:: Listed records

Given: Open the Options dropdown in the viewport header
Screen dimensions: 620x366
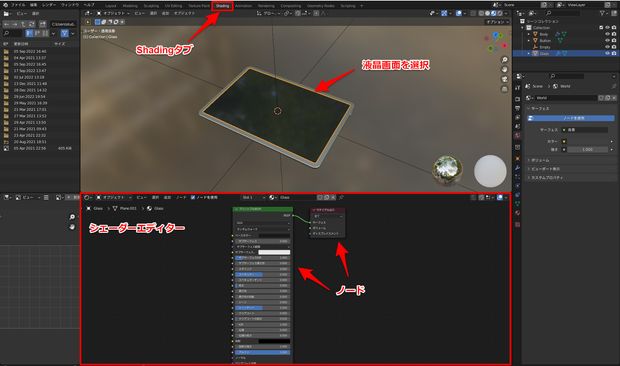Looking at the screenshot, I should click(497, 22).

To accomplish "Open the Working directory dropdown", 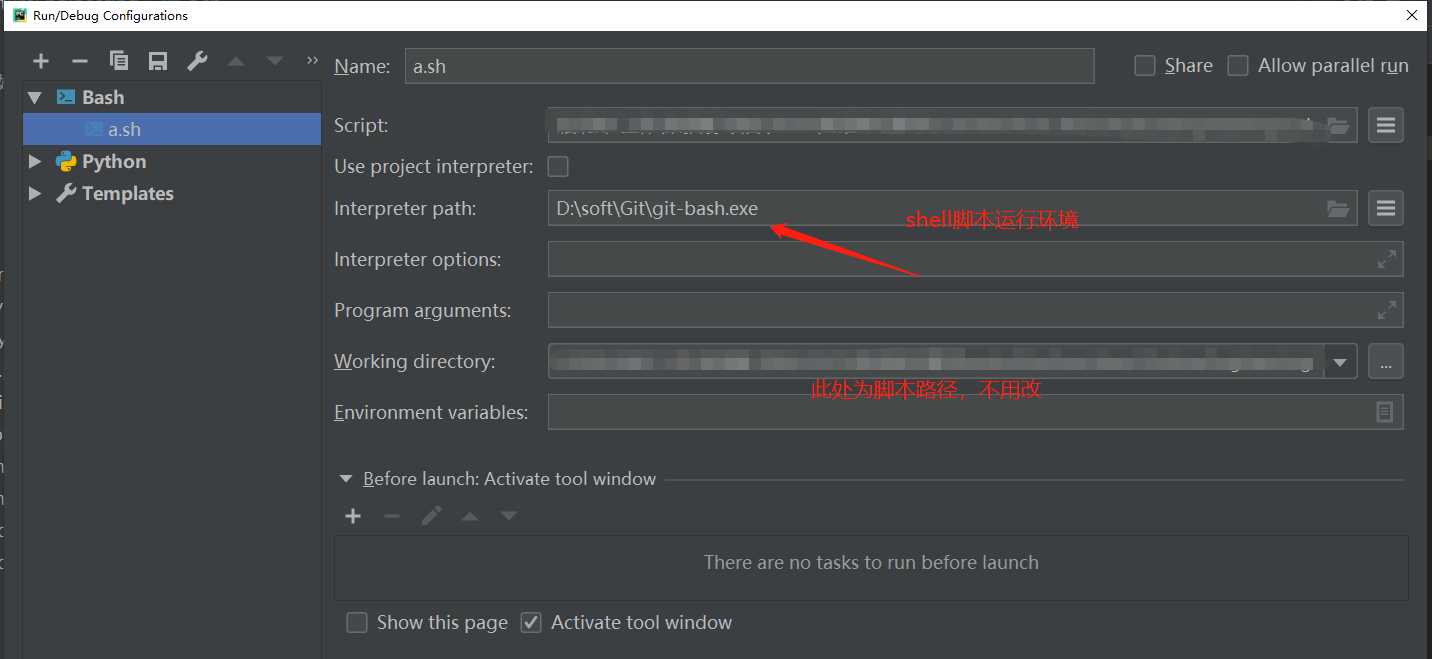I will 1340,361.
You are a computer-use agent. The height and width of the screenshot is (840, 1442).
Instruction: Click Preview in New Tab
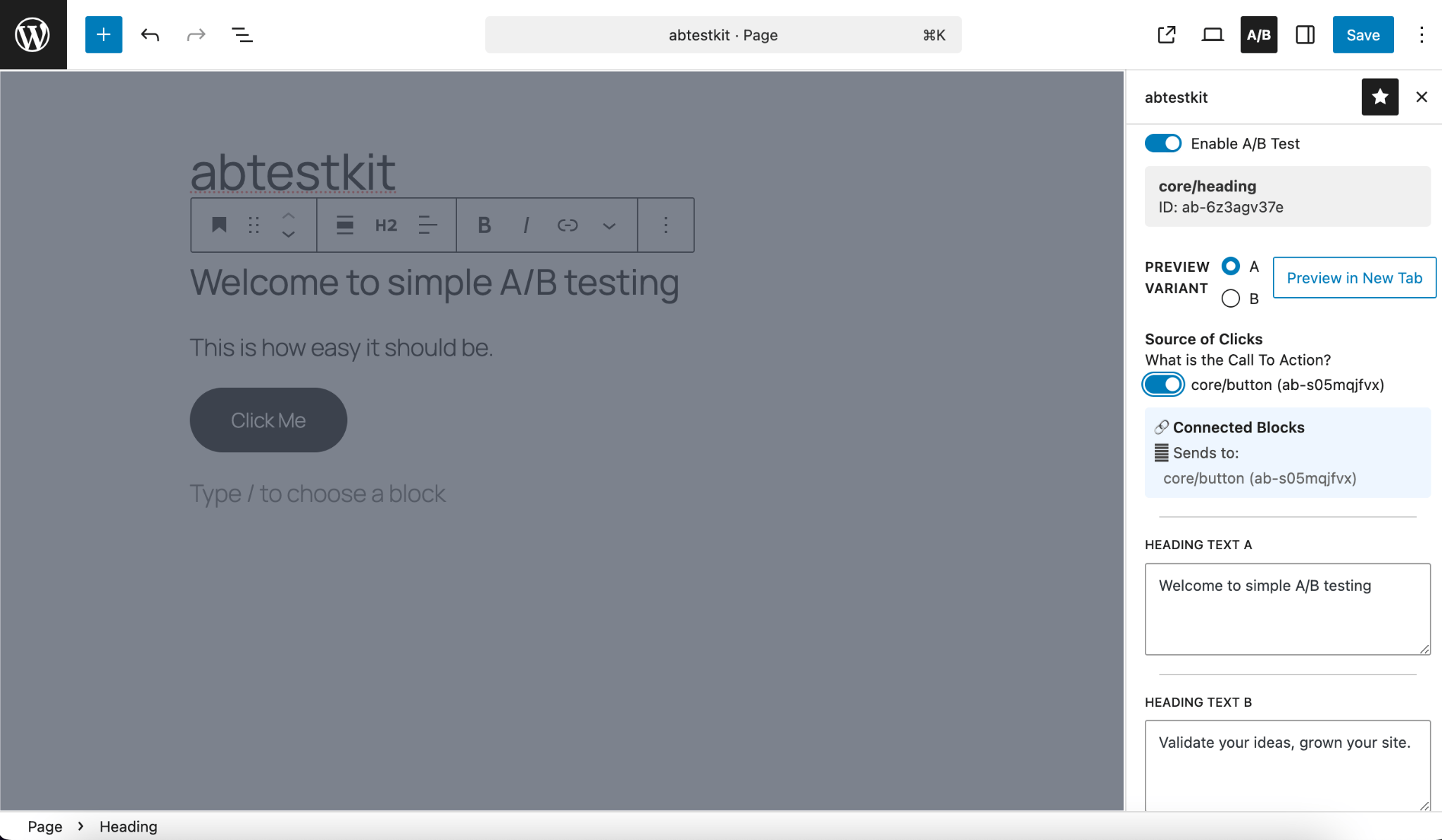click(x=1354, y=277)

::::

Short exercise> Write out the lines of the records from the line with "You are a computer-use" through the end of the records, both included, without changing anything. Leave the pictures out of your answer.

Reply to the exercise>
You are a computer-use agent. The height and width of the screenshot is (840, 1442).
Instruction: Click Preview in New Tab
click(x=1354, y=277)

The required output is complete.